Supernova
Gewaltige Sternexplosion, die kurzzeitig heller leuchtet als eine ganze Galaxie — der Tod massereicher Sterne und die Geburtsstätte schwerer Elemente.
Was ist Supernova?
Gewaltige Sternexplosion, die kurzzeitig heller leuchtet als eine ganze Galaxie — der Tod massereicher Sterne und die Geburtsstätte schwerer Elemente.
Eine Supernova ist die explosionsartige Zerstörung eines Sterns am Ende seines Lebens. Bei Typ-II-Supernovae kollabiert der Kern eines massereichen Sterns (ab etwa 8 Sonnenmassen), nachdem die Kernfusion im Zentrum erlischt. Die zurückfallenden äußeren Schichten prallen auf den komprimierten Kern und werden in einer Explosion nach außen geschleudert, die kurzzeitig heller leuchtet als Milliarden von Sternen. Zurück bleibt ein Neutronenstern oder ein Schwarzes Loch. Bei Typ-Ia-Supernovae explodiert ein Weißer Zwerg in einem Doppelsternsystem.

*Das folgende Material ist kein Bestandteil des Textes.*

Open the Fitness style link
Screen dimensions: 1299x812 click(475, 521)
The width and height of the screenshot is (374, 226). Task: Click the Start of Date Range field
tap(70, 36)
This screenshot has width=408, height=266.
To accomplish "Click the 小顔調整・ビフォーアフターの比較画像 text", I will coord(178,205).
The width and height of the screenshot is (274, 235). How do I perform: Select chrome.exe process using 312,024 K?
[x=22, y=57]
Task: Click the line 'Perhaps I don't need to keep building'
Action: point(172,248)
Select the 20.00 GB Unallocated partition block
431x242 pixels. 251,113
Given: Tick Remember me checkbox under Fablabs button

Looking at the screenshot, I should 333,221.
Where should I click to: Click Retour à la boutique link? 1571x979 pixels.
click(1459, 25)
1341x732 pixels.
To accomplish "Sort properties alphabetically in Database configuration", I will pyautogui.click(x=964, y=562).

Supernovae sind die kosmischen Schmelzöfen: Alle Elemente schwerer als Eisen — Gold, Uran, Platin — entstehen in diesen Explosionen. Ohne Supernovae gäbe es weder Planeten noch Leben.
Arthur C. Clarke beschrieb in The Star (1955) eine außerirdische Zivilisation, die durch eine Supernova ausgelöscht wurde, welche auf der Erde als Stern von Bethlehem erschien. Liu Cixin widmete der Thematik den Roman Supernova Era (2003), in dem eine nahe Supernova die gesamte erwachsene Bevölkerung der Erde durch Strahlung tötet. Poul Anderson schildert in Day of Burning (1967) die Evakuierung einer Zivilisation vor einer bevorstehenden Supernova. In der Space Opera dienen Supernovae häufig als ultimative Waffe.
Die letzte mit bloßem Auge sichtbare Supernova in unserer Galaxie war Keplers Stern im Jahr 1604. Die nächste ist überfällig.